Commentary: Community planning needs local voices
On three occasions already this year, the Gig Harbor Peninsula (and islands) Land Use Advisory Commission (PAC for short) failed to muster a quorum.
Why is missing a quarter of this year’s scheduled public meetings important? I’d like to explain.
Back in the 1970s and again in the late ’90s, volunteers from a wide range of interest groups forged a consensus description of the “nature” of our community, and then we wrote a community plan detailing how to preserve what we valued most in our environs. This community plan and one written by the Key Peninsula folks in the early 2000s have deeply influenced the evolution of Pierce County’s Comprehensive Plan for land use.

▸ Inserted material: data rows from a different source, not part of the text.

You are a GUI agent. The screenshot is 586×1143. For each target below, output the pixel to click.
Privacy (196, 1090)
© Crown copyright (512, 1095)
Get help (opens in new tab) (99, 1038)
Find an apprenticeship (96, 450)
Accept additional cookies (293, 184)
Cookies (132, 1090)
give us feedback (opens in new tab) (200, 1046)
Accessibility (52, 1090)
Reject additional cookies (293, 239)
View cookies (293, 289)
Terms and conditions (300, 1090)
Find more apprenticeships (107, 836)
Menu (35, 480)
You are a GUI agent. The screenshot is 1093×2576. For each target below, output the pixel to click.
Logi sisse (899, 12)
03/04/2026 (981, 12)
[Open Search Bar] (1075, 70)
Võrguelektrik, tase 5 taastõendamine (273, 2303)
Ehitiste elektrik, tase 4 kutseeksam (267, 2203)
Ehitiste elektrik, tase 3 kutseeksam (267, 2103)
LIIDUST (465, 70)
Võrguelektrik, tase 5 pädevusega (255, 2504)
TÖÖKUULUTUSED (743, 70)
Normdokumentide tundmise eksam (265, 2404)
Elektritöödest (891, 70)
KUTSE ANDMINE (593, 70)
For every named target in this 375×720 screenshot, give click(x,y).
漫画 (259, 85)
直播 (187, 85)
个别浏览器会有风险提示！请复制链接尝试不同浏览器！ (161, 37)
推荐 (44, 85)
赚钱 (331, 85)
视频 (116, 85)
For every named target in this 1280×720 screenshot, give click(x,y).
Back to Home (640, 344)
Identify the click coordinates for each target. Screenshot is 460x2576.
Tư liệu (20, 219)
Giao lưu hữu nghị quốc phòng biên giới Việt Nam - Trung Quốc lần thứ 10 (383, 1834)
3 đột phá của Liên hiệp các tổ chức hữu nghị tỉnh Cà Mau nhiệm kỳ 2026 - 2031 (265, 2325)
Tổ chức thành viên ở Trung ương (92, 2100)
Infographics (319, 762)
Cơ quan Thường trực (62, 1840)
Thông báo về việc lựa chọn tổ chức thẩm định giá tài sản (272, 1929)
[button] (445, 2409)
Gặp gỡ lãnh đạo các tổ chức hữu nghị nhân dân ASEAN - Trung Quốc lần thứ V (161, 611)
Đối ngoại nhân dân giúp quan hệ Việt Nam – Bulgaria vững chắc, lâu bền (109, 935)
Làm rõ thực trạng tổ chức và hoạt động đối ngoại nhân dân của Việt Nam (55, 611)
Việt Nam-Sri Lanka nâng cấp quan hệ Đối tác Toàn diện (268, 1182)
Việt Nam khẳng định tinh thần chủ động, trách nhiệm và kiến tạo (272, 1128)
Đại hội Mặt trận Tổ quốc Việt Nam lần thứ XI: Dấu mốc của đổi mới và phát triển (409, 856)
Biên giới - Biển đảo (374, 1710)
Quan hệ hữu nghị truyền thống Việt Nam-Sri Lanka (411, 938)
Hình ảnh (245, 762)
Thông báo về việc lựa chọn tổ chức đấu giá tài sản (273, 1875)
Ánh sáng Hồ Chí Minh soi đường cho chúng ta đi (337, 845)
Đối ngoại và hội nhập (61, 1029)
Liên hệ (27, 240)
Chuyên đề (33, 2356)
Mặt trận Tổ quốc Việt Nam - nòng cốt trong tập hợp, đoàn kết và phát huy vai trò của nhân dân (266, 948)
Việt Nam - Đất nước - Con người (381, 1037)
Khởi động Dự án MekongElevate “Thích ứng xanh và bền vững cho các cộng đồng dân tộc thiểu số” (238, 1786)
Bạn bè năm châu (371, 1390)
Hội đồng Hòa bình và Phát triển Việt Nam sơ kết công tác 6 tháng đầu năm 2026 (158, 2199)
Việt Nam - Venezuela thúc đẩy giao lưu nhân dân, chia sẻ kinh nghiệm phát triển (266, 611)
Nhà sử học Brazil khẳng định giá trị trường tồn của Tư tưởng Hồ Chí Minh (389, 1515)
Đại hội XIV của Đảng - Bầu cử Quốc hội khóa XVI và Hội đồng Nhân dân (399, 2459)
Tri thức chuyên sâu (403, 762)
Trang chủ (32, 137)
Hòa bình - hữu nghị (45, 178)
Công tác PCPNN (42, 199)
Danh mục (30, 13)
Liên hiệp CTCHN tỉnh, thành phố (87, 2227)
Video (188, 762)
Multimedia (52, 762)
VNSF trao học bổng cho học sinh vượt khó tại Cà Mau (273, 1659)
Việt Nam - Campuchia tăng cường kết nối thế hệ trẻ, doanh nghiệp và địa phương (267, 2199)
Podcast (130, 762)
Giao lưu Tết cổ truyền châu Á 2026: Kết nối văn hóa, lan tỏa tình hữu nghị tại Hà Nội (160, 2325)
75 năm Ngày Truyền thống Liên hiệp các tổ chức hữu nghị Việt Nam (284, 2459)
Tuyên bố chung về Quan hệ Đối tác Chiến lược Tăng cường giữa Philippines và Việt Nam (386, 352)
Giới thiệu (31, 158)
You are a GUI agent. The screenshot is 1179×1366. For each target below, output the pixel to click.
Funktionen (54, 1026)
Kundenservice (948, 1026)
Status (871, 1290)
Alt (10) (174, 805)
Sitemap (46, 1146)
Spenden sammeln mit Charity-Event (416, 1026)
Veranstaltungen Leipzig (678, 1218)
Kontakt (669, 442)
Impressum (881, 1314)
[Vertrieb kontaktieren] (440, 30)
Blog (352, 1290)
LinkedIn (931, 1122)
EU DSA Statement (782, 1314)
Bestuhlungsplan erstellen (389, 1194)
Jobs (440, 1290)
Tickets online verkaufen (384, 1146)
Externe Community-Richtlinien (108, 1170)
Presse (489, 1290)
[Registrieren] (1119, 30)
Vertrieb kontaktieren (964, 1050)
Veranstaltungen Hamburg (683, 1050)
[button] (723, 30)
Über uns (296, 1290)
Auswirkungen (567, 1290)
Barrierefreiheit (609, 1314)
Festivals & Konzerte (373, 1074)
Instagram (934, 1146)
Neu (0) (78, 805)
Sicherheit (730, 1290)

Because of these and other plans in unincorporated Pierce County, local citizens have a voice in land use decisions. In partnership with Planning and Lands Services (PALS), a volunteer commission now serves to advise landowners and developers how to make their proposals compatible with the vision of the community as a whole.
Twice a month, building plans that require a variance or other scrutiny are given a local hearing with PALS and PAC to make recommendations for the Hearing Examiner, who has ultimate authority to grant or deny such applications.
This year so far, for lack of a quorum, six development applications have gone forward to the Hearing Examiner without the PAC’s input. For lack of a quorum of merely four volunteers, neighbors lost an opportunity to speak.
The Gig Harbor Peninsula Community Plan is a bulky, wonky document that describes the public benefits of our wonderfully rich natural heritage. It expresses why we choose to live here in the first place. It contains local goals and standards for development, directives to monitor the cumulative effects of development, and desired stewardship actions. All these are necessary elements to retain our community’s “nature” and “livability,” in the face of inevitable population growth and severe alterations in water and weather conditions.
Service on the Peninsula Land Use Advisory Commission requires a commitment to as many as two evenings per month in approximately two-hour sessions. Service means becoming familiar with land use policies and regulations. Service means weighing the interests of individual landowners with the interests of neighbors and the public, which can get contentious.
Service means playing a part in meeting the challenges of the future.
There are nine seats on the PAC, only six volunteers are currently active. Applications are made online or in writing to the County Executive’s office, it involves an interview, and new commissioners are approved by the County Council — a process that can take as long as two months.
Commissioners are not likely to change the world, but benefits include becoming a smarter citizen of the 21st century and influencing your neighbors to be kinder to our shared environment.
Lucinda Wingard is a commissioner on the GHP Land Use Advisory Commission. She has lived 43 years on the Gig Harbor Peninsula. She also serves on the executive committee of the KGI (Key Peninsula, Gig Harbor, and Islands) Watershed Council.